The Friends of the Kaw had the event to give veteran and novice peddlers an outing on the river and build support for the organization's mission to protect the river's environment and promote its recreational potential.
The key to the latter goal was more access ramps, Tilford and Calwell said. Tilford said he became an avid Kaw River canoe enthusiast when a ramp was installed near Edwardsville.
Nearly a year ago, representatives from Friends of the Kaw attended a De Soto City Council meeting with the same message. They told the Council the organization would assist in any way it could.
De Soto City Councilwoman Linda Zindler told the floaters Saturday the effort was about to start in earnest. She and De Soto Mayor David Anderson have made initial progress with the help of local outdoorsman Paul Pingleton, she said.
Pingleton identified a general site for the access ramp past the mulch pile on Ottawa Street in the West Bottoms, Zindler said.

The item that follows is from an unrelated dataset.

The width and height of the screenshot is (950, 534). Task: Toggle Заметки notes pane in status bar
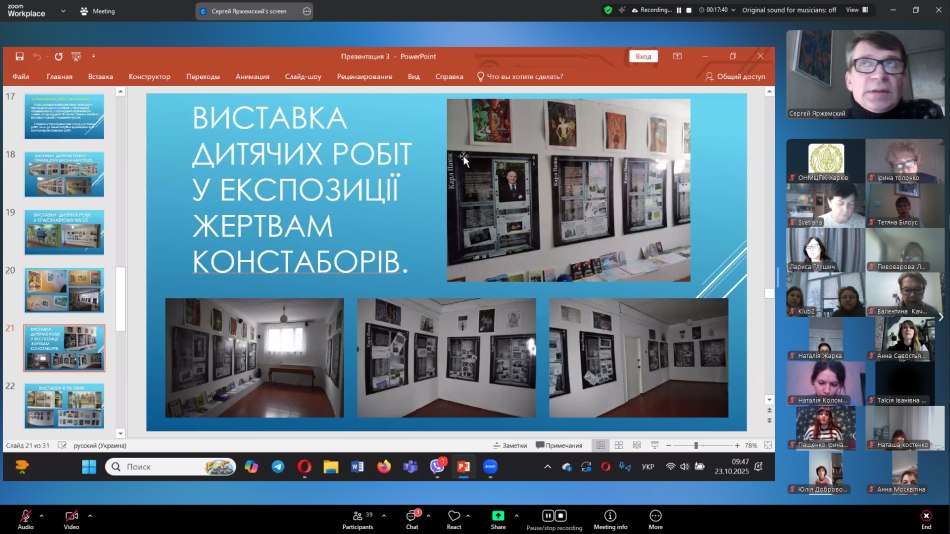coord(510,446)
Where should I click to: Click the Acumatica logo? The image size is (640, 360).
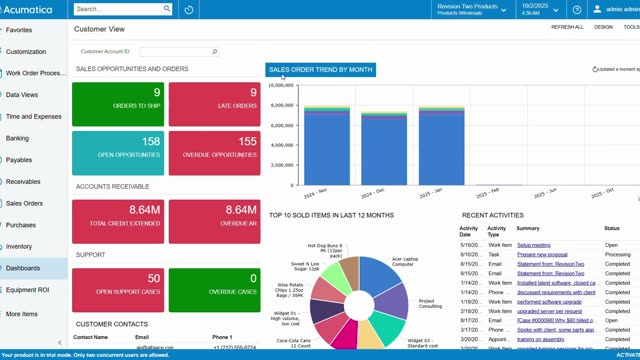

Calwell said his task would be to complete the permits applications needed for state and federal approval. He has led a successful effort to install an access ramp at St. George and is working on others in Perry and at Kaw Point in Kansas City, Kan.

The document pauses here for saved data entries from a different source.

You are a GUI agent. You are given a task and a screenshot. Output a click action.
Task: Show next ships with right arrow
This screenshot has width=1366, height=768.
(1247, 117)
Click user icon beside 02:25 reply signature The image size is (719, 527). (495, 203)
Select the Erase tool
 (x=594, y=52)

The goal of Friends of the Kaw is to install access ramps directly on the river about every 10 miles, Calwell said. That is a good distance for beginning canoeist and should also put an end to any temptation to cross private property to get on the river, he said.

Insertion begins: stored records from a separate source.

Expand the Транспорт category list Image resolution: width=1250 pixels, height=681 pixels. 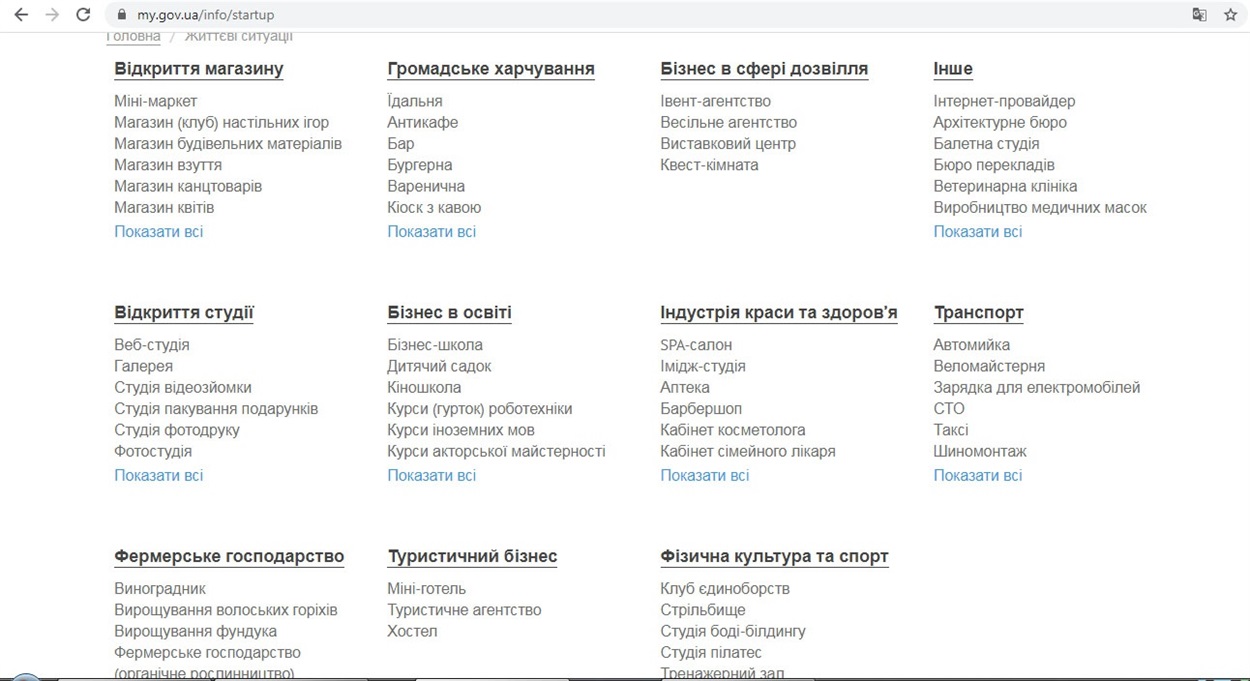pos(978,475)
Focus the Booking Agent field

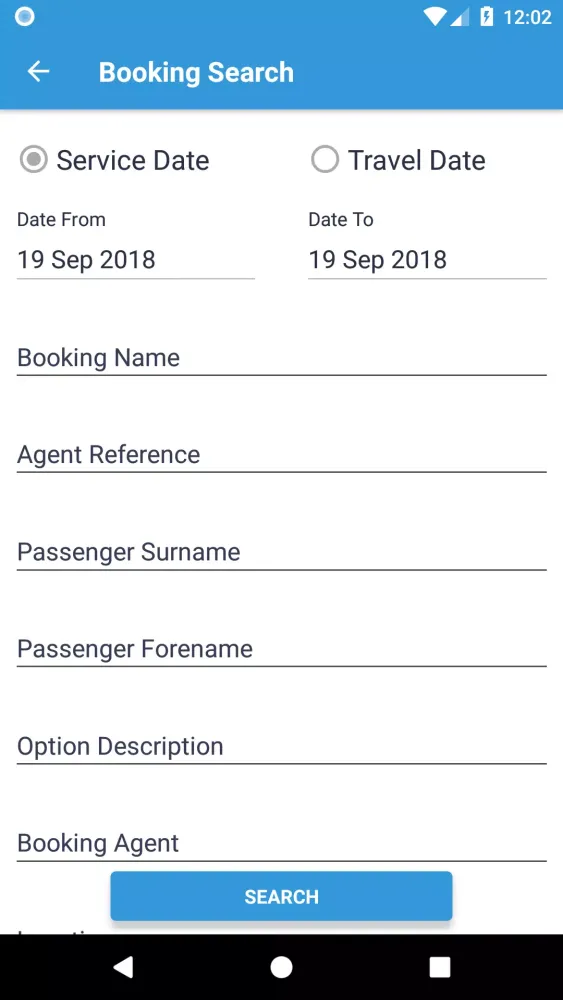[x=281, y=843]
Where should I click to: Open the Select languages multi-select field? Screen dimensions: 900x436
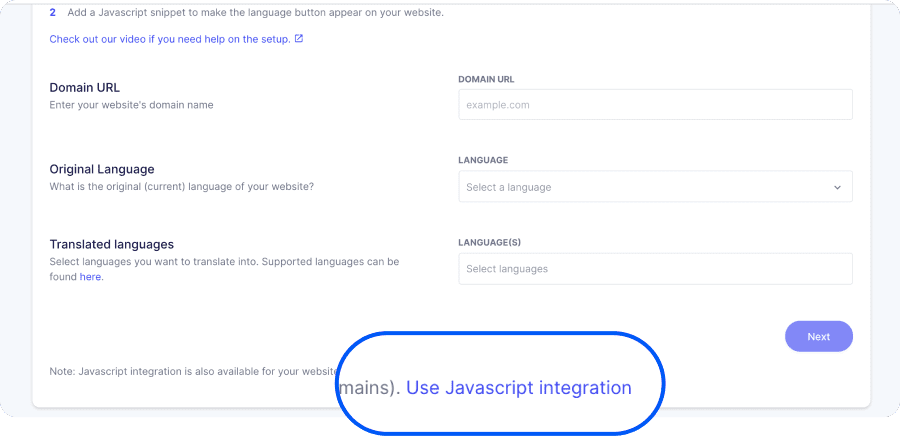point(655,268)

Zindler said she and Anderson would need the City Council's approval for the project. Should that be forthcoming, City Engineer Mike Brungardt would identify the exact site of the access ramp and complete its design, Zindler said.
The De Soto project would cost an estimated $30,000, Zindler said.
"I feel confident we can do it with donated materials and labor," she said.
City Engineer Mike Brungardt would do the design in house, Zindler said.
The proposed access point would be two miles upriver from the Cedar Creek ramp, Zindler said.
"That would be good for beginning canoeists and boaters," she said. "They could take a local trip on the river without peddling upstream."
The ramp would also provide access to the river closer to downtown De Soto in emergency situations such as last week's truck wreck, Zindler said.
The experience of St. George suggested another possible benefit, she said. A canoe outfitter opened for business in that town of 600 about eight miles east of Manhattan after the Riverkeepers helped get a ramp installed.
"It could fuel some economic activity," Zindler said.